We recently returned from a weekend trip to the Gorge at George for a Tim McGraw Concert. After the concert we stayed in Moses Lake at the home of Mrs. Unaccomplished Angler’s sister. We awakened to sunny skies on Sunday morning. The wind was blowing, as it so often does in central Washington (thanks to the crappy weather in Western Washington). But it was sunny.  It was pleasant. If you were able to keep your car on the road thanks to the strong winds, it was a nice day for a drive.

Allow me to take you along with the Family Unaccomplished on our westward journey into western Washington: land of the Summer Ream Job. Not to worry, while I was the photographer, I was not driving.

Tasks to carry out:
- A) Answer these questions about the weekend-trip passage:
(i) Whose concert did the family attend?
(ii) Where did they stay after the concert?
(iii) What role did the writer have on the westward journey?
- B) Carry on writing the weekend-trip passage from its last sentence.

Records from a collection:

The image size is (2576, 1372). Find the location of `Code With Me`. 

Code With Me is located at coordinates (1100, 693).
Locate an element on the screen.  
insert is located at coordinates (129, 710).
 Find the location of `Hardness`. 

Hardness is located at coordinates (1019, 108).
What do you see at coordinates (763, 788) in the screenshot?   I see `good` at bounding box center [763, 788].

Expected responses:
- A)
(i) Tim McGraw's
(ii) In Moses Lake, at the home of Mrs. Unaccomplished Angler's sister
(iii) Photographer

- B)
June 19th. We left Moses Lake at around noon. This is what it looked like (note the potential high for the day):

Traveling west on I-90. As we crossed the bridge over the Columbia River at Vantage, it looked very much like summer. There were even boats on the river:

Ascending the grade toward Ryegrass, the wind continued to blow, giving ample power to the scores of power-generating windmills that now visually pollute the landscape:

While still under blue skies and strong winds, a pitstop at the Indian John Hill rest stop between Ellensburg and Cle Elum revealed our fate – a thick layer of clouds lingering over the Cascades:

As we proceeded westward we grew nearer to the clouds:

With every click of the odometer, the mileage on “Bessy” (Mrs. UA’s aging Ford Explorer) increased, as did the clouds:

Before long, the blue sky was a thing of the past (the blue you see at the top of this frame is not the sky, but rather the anti-glare tinting along the top edge of the windshield).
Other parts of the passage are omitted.